Perhaps more effective is the DKPP, which formulates and enforces the Election Organisers code of ethics on the KPU and Bawaslu. The DKPP is composed of members selected by legislatures and “electoral professionals,” and at least one member is appointed by the KPU and Bawaslu together. Ethics complaints against KPU and Bawaslu officials are brought to and adjudicated by the DKPP, and the Constitutional Court has held that the DKPP’s decisions in these matters are final and binding. The DKPP has only existed in its current form for one election, 2019, and so far it enjoys a considerable amount of legitimacy. This will almost certainly be tested in 2024.
Conclusion
Overall, the Indonesian election system faces many of the same challenges as the United States. A people, spanning time zones and topographies, directly elects leaders at multiple levels of government, necessitating considerable planning and manpower to receive, secure, count, and report millions of ballots. Following a tradition of distrust of the federal government, the United States has continued to locate most authority over this process at the bottom of the system, giving states the bulk of the responsibility, who then rely on county and city officials. In contrast, Indonesian leaders have fought to maintain unity and battle local corruption, concentrating most administrative responsibility in one constitutionally mandated agency.

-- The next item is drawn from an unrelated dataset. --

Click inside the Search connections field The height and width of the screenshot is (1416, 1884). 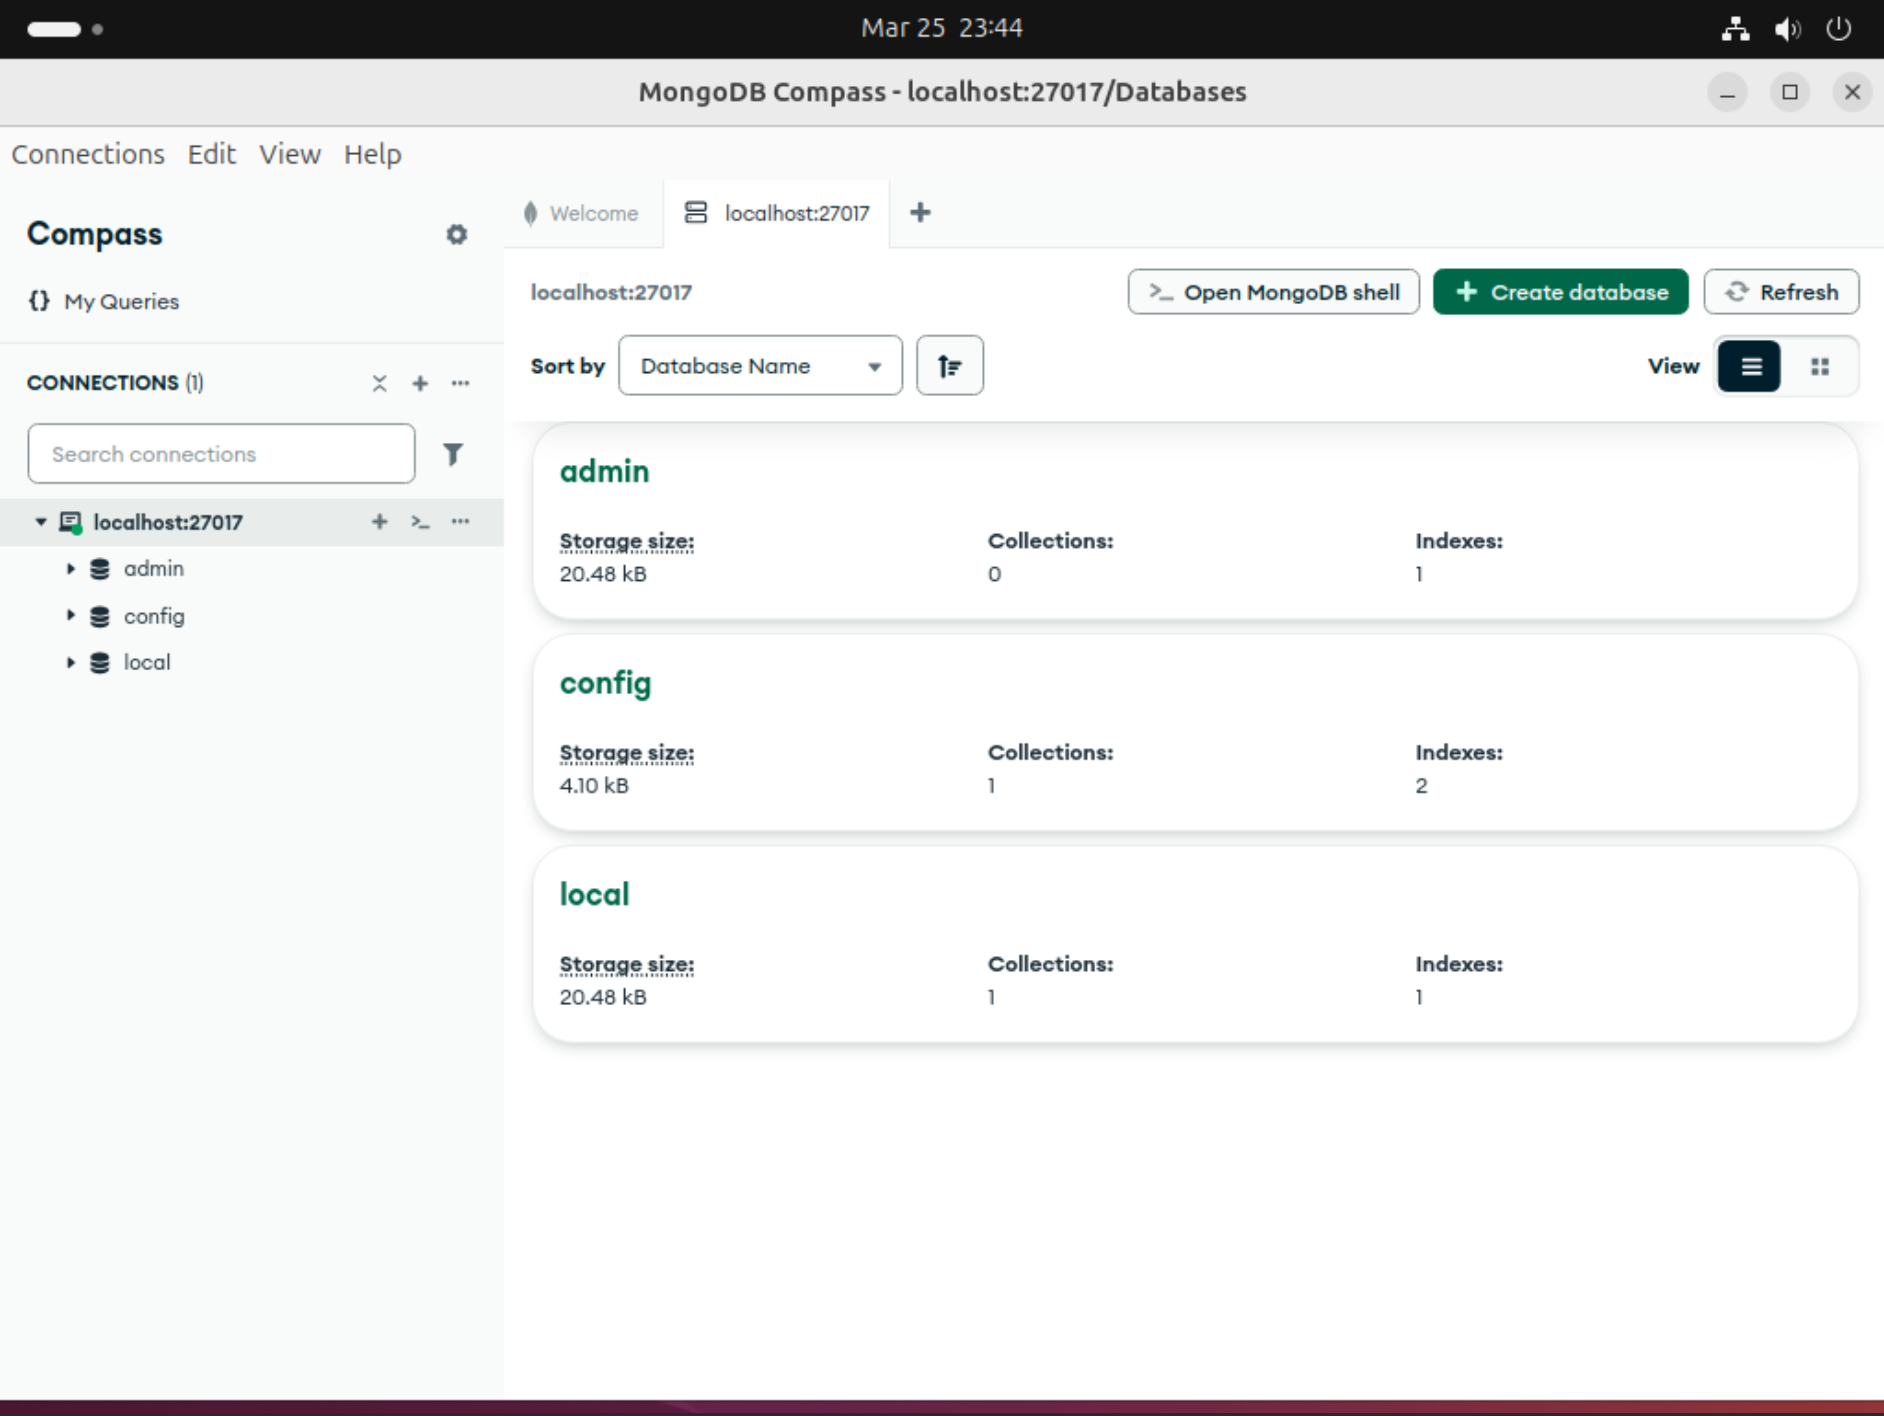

It is unclear to me which system is more resistant to errors. Certainly, the U.S. system has weathered many more elections than Indonesia, and notwithstanding 2000, it has been the participants of elections, not the administrators, that have plunged the country into crisis. Still, the U.S. system is so fragmented, if a quick change was needed and enacted by Congress, it would be difficult to implement and almost impossible to evaluate, as there is no comparable KPU-like body to disperse funds, conduct training, and share information vertically and horizontally to agency counterparts. The nearest election would be the systemwide test, and by then it is much too late. The agonizing rollout of safe voting methods during the pandemic was an unfortunate example of this, as was coordinating thousands of state and local health authorities to share testing data and best practices.
What I believe is true, though, is that Indonesian democracy rests on a constitutional and statutory structure that can deliver free and fair elections if elected officials invest in it. Used properly, the bureaucratic backbone of the KPU and Bawaslu are an incredible resource in ensuring electoral stability and security. West Sumatra’s KPU chief commissioner cannot moonlight as the president’s provincial campaign manager, and standards for ballots, equipment, and recounts can be debated and set before an election, nationally. Election information and materials do not vary regency to regency, partly because national law sets the standard and partly because it is simply unnecessary in a uniform system. Localities are still free to experiment with small changes allowed by law, but a high baseline protects voters who may live in an area with leadership less interested in democratic access. Its "permanence" too is an asset, avoiding the need for volunteer recruitment and high turnover of election workers.
As in America, plenty of Indonesians live under leaders they did not vote for, do not like, and refuse to trust; however, they perhaps needn’t wonder if their leaders were the winners of an election, or a lawsuit. As contentious elections in 2024 draw near, I hope leaders in each country will learn from the lessons of both.